Consider this hypothetical reaction: A + 2B + C --- AB2C
Experimental evidence shows that the reaction occurs in three elementary steps?

Question

Step 1:	A + B ---> AB	      (slow)
Step 2:	AB + B ---> AB2	(fast)
Step 3:	AB2 + C <---> AB2C	(fast, reversible)

(See graphic: http://i270.photobucket.com/albums/jj83/metro_cub/RateMech_zps4d0e5f9d.jpg)

Which rate law is consistent with this mechanism?

(A) rate = k[A][B]

(B) rate = k[AB][B]

(C) rate = k[AB][AB2]

(D) rate = k[A][B]^2[C]

Please explain how you got the answer.  Thank you :-)

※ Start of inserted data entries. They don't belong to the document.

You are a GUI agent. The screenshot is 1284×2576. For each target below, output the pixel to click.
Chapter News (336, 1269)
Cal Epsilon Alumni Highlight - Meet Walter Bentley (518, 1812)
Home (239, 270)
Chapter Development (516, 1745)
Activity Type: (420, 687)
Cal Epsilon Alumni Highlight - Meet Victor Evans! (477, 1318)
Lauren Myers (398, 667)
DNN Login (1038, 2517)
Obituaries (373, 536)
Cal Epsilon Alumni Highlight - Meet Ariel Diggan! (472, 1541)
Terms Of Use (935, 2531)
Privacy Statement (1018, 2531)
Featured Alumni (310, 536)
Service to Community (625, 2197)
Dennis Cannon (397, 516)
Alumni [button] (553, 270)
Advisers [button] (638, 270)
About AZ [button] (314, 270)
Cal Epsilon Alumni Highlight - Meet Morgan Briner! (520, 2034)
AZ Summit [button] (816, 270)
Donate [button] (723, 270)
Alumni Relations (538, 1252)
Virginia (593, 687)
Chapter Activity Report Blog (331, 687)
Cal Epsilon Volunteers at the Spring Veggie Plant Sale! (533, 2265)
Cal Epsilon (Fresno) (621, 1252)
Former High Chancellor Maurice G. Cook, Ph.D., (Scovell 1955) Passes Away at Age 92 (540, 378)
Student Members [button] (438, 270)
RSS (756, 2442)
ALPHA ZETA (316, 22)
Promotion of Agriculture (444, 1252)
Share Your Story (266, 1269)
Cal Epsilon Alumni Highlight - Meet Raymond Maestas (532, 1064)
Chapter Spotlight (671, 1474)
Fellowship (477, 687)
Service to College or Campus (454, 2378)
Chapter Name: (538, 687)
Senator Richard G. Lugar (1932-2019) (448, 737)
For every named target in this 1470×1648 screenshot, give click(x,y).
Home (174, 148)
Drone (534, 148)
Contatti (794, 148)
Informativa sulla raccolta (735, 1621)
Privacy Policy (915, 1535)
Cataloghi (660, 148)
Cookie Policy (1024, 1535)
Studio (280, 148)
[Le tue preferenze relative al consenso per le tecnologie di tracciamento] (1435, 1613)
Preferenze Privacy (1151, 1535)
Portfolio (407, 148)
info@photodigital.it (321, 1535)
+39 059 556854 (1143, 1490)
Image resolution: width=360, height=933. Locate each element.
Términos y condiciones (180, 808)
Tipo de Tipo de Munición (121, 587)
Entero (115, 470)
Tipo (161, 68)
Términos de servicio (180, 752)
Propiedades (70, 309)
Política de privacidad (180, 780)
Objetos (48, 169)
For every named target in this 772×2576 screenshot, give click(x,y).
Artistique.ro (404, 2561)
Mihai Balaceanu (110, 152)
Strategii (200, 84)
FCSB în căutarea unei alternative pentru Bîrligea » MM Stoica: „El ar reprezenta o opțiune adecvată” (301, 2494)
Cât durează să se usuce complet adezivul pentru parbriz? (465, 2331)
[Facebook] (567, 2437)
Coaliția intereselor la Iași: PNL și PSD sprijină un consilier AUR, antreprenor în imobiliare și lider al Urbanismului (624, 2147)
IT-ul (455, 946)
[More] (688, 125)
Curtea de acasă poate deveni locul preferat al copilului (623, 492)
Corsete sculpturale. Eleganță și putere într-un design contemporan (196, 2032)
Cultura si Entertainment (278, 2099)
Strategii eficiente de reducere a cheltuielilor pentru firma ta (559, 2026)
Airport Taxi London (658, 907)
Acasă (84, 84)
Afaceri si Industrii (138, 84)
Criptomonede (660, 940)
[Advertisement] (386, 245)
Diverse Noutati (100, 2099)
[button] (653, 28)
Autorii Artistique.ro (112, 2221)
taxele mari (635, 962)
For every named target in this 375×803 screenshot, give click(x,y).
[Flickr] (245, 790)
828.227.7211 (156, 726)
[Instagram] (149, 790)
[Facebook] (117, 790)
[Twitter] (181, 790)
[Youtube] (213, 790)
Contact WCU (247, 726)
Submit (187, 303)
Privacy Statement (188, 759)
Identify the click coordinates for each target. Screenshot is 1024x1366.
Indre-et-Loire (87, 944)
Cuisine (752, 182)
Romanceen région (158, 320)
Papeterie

ChemTeam · Accepted Answer

The answer is A.

The slow step is the gateway, so to speak, to the rest of the reaction mechanism. As step 1 slowly feeds AB to step 2, the AB immediately reacts with more B. But nothing happening after step 1 can cause it to speed up. So, AB2 and C can never appear in the rate-determining step.

This search:

https://www.google.com/search?q=rate+law+from+reaction+mechanisms&ie=utf-8&oe=utf-8&aq=t&rls=org.mozilla:en-US:official&client=firefox-a&channel=sb

Look at the discussion in the first two hits. They both have an example where the slow step occurs first. it is always the RDS because it controls the flow of the reaction intermediate (AB, in our case) to the next step of the reaction.

HTH.

Jan · Answer

Not sure, but the slow step is rate-determining

I guess (A). Not (B) nor (C).
Maybe (D).

Consider this hypothetical reaction: A + 2B + C ---> AB2C Experimental evidence shows that the reaction occurs in three elementary steps?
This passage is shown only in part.